Future timing technology vacuum technology is crucial for optical atomic clocks.

Vacuum chambers containing free floating atoms are at the heart of today's most sophisticated time measurement instruments. The laser pulse function is used as the time measurement generator for the latest generation of atomic clocks. Their precision is extremely high.

What is time? Neither physicists nor philosophers can answer this question. But this does not prevent people from dividing time into small pieces and measuring it as accurately as possible. Timekeeping tools such as ancient sundial or medieval mechanical clocks are an important development stage of the time measurement method we have used. In the 17th century, mathematician and physicist Christian Huygens achieved an important technical achievement. The pendulum clock he invented for the first time accurately divided the time into hours, minutes and seconds. Since then, more and more accurate timing tools have been developed. Today, the cesium atomic clock serves as the reference for official world standard time, with an error of only 1 second every 30 million years.

Cesium Atomic clock records world time

These modern timepieces do not have pendulums or hands, but use the cesium atom to "record" the passage of time. These helium atoms are heated to vaporization and then placed in a high vacuum tube. The low pressure ensures that the atoms do not collide with each other and pass through the vacuum chamber with high energy. These atoms are then subjected to microwave radiation. The right frequency (called the resonant frequency by physicists) changes the energy state of some atoms. They are "fired" and counted by the detector.

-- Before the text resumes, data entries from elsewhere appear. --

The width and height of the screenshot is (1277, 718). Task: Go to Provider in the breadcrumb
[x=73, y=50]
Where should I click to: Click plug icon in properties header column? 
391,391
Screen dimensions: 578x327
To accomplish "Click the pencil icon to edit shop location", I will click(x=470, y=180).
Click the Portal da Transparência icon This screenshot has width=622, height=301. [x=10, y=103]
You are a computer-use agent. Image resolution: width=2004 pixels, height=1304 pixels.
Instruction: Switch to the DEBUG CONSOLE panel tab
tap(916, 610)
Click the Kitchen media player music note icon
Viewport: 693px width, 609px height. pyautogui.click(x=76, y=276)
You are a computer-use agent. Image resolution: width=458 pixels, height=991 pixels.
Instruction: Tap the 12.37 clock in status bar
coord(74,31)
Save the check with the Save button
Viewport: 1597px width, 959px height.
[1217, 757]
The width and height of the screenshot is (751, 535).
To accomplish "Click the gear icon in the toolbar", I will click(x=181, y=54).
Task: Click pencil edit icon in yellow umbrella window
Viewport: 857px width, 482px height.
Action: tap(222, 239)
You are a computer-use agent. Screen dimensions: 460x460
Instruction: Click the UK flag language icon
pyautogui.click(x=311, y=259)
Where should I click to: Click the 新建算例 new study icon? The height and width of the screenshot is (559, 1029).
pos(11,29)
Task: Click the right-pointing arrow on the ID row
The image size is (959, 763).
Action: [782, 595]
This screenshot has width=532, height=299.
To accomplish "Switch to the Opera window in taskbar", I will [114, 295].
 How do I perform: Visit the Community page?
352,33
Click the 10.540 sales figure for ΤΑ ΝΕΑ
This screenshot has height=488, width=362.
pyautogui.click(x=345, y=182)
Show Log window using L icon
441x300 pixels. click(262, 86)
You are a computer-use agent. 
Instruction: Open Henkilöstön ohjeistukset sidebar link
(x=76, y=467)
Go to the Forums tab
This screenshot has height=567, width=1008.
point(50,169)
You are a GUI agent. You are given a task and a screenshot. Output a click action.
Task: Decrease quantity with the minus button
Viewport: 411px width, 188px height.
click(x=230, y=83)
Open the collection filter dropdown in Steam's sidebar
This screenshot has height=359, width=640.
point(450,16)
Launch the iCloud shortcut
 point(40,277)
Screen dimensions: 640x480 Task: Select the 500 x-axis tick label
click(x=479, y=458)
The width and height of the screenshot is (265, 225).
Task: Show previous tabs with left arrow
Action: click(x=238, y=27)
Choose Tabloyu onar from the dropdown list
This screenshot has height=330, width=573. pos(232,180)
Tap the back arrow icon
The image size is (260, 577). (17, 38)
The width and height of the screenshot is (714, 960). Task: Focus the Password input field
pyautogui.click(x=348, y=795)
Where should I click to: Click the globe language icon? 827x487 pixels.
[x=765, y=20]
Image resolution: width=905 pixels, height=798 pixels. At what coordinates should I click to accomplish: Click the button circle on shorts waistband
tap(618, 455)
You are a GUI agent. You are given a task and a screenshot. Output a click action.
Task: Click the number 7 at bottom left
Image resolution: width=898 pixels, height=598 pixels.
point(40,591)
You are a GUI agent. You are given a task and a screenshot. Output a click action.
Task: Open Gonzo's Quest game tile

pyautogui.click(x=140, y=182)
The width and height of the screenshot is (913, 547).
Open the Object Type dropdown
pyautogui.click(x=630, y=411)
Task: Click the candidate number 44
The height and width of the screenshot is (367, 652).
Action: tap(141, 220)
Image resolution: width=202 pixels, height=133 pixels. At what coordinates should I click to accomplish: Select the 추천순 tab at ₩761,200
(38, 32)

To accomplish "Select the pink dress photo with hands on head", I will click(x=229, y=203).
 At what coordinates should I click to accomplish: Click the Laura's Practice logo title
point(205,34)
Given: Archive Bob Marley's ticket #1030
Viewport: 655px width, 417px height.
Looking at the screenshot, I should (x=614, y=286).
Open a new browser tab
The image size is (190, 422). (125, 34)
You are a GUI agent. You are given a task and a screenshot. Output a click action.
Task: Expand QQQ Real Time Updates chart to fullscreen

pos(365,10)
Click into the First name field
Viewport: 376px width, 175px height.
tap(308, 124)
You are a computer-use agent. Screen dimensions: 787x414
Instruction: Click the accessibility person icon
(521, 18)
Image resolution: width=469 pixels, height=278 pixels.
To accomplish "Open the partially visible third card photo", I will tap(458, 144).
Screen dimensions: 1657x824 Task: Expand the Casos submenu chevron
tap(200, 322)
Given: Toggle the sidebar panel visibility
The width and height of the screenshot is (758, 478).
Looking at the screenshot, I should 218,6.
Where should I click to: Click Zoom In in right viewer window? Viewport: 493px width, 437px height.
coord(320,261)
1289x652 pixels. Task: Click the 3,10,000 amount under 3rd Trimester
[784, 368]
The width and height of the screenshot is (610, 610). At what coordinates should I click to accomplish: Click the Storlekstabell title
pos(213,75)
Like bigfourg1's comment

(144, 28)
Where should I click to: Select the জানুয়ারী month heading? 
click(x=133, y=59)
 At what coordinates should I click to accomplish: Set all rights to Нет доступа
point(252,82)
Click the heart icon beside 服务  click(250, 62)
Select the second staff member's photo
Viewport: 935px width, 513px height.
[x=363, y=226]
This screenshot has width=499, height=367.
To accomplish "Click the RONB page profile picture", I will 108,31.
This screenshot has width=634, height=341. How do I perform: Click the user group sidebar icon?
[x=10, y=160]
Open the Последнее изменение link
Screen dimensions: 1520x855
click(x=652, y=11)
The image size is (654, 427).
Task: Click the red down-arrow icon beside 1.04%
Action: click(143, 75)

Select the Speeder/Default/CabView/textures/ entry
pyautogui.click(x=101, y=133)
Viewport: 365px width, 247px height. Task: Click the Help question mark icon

Now adjust the microwave frequency so that the maximum number of helium atomic energy states change accordingly. This number is stable at 9,192,631,770 Hz (that is, more than 9 billion oscillations per second). Conversely, when this number is reached, one second has elapsed. This is the basis for defining the length of one second in the SI International System of Units.

Accuracy is even higher than laser

In addition to the cesium radiation clock, the cesium fountain clock is also used as a reference clock for today's world time. In this type of clock, helium atoms are introduced into the vacuum chamber like a fountain and then radiated by the microwave. Since the resonance frequency of the atom can be determined more accurately using this technique, the error of the fountain clock is only 1 second every 40 million years.

The optical atomic clock using helium or neon atoms is more precise. In this type of clock, atoms are excited by ultra-high vacuum using a laser instead of a laser. When an atom changes its energy state, the frequency of the light can be referenced as a length of one second. The higher the frequency, the faster the electronic transition frequency, and the time can be divided into smaller intervals. The optical atomic clock "tick" is much faster than the cesium atomic clock, so the measured time interval is also more accurate. They may become the new timing tool for world time, so it is necessary to redefine the well-known time unit: one second. Regardless of this process, all types of atomic clocks require a vacuum chamber for the reference atom.